Jeremy Podeswa directed last season's controversial episode "Unbowed, Unbent, Unbroken", in which beloved character Sansa Stark was raped by Ramsay Bolton, and is back to helm the first two episodes of the new run.
The hit HBO series is currently shooting in Belfast and various locations in Spain. It's a demanding and complicated schedule and Podeswa is finding the challenge both "very exciting and also a little scary".
He has more confidence this time around, helped by knowing the mechanics and dynamics of the cast, and he's promised viewers that they have much to look forward to.
"Expectations are always very high at the beginning of the season, and checking in with all of the characters is a daunting prospect," he told Yahoo! TV. "What's great about this season is that there's very little expository stuff. It starts off with a bang and you're right into the excitement of the story."
Podeswa knows that a lot is riding on his premiere as season six will be the first to depart from George RR Martin's A Song of Ice and Fire novel series. The show has overtaken his books, with long-awaited sixth novel The Winds of Winter yet to be given a release date.

=== PROVIDED DATA ===
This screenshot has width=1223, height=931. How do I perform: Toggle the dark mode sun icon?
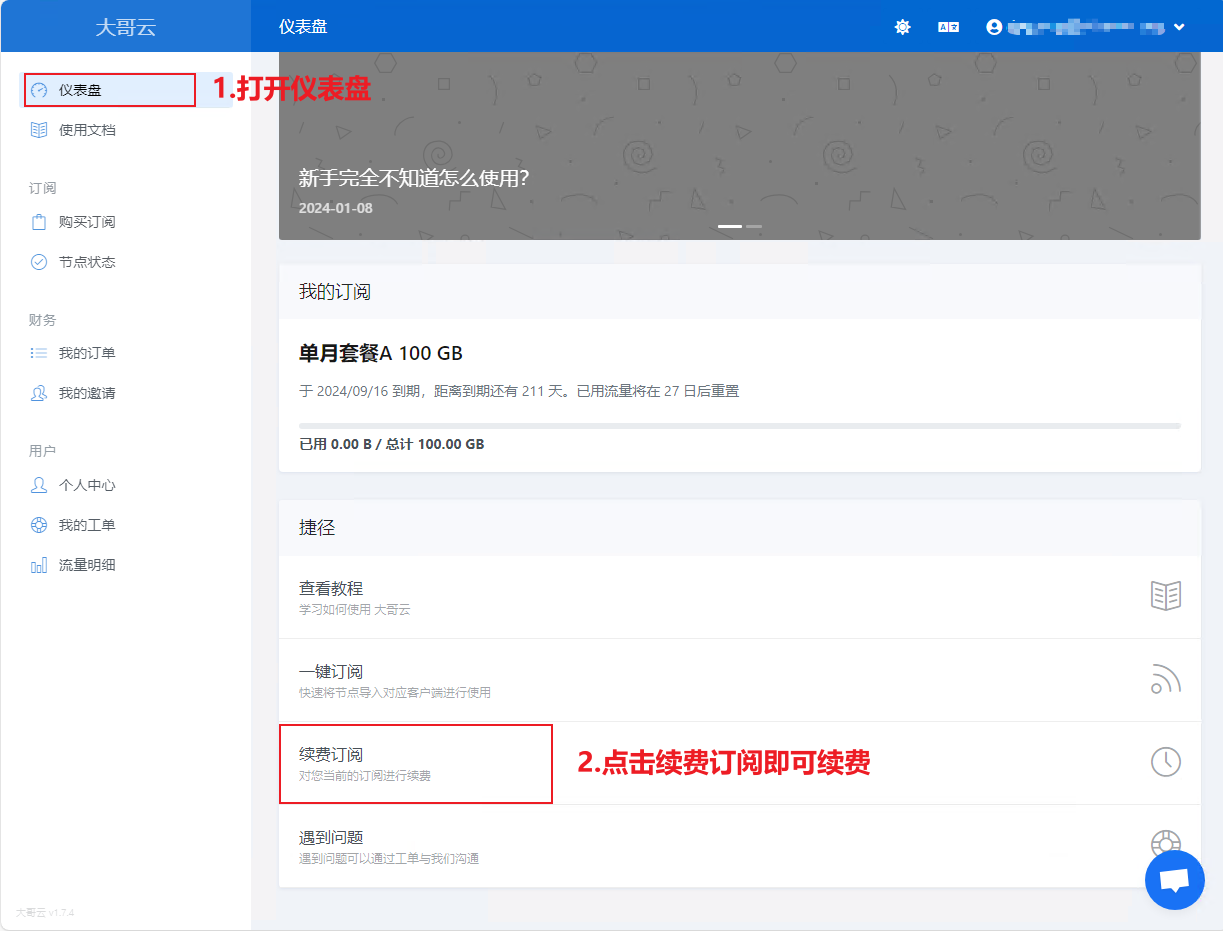pos(902,27)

=== TO DO ===
1 > Answer these questions about the Jeremy Podeswa article:
(a) Where is the HBO series currently shooting?
(b) Which episodes of the new run is Podeswa directing?
(c) What will make season six different from earlier seasons?
2 > Write what comes next in the article on Jeremy Podeswa's return to the HBO series, picking up after its final sentence.

=== RESULTS FOR EACH TASK ===
1 >
(a) In Belfast and various locations in Spain.
(b) The first two episodes.
(c) It will be the first season to depart from George RR Martin's A Song of Ice and Fire novel series.

2 >
"There's an enormous fan curiosity of where we're going to go, and that makes me equally nervous and excited," Podeswa said. "There have been so many diversions from the original story in the last couple of seasons that I think the audience is ready to go completely off-book.
"I think everyone's going to be really happy. I don't think fans are going to be disappointed."
Sadly, Podeswa stopped short of revealing the fate of Jon Snow, but hinted that the storyline is "propulsive and moving forward" in a "big and expansive" setting.
The wait goes on, and you've got until next spring to get theorising wildly about what might or might not happen next.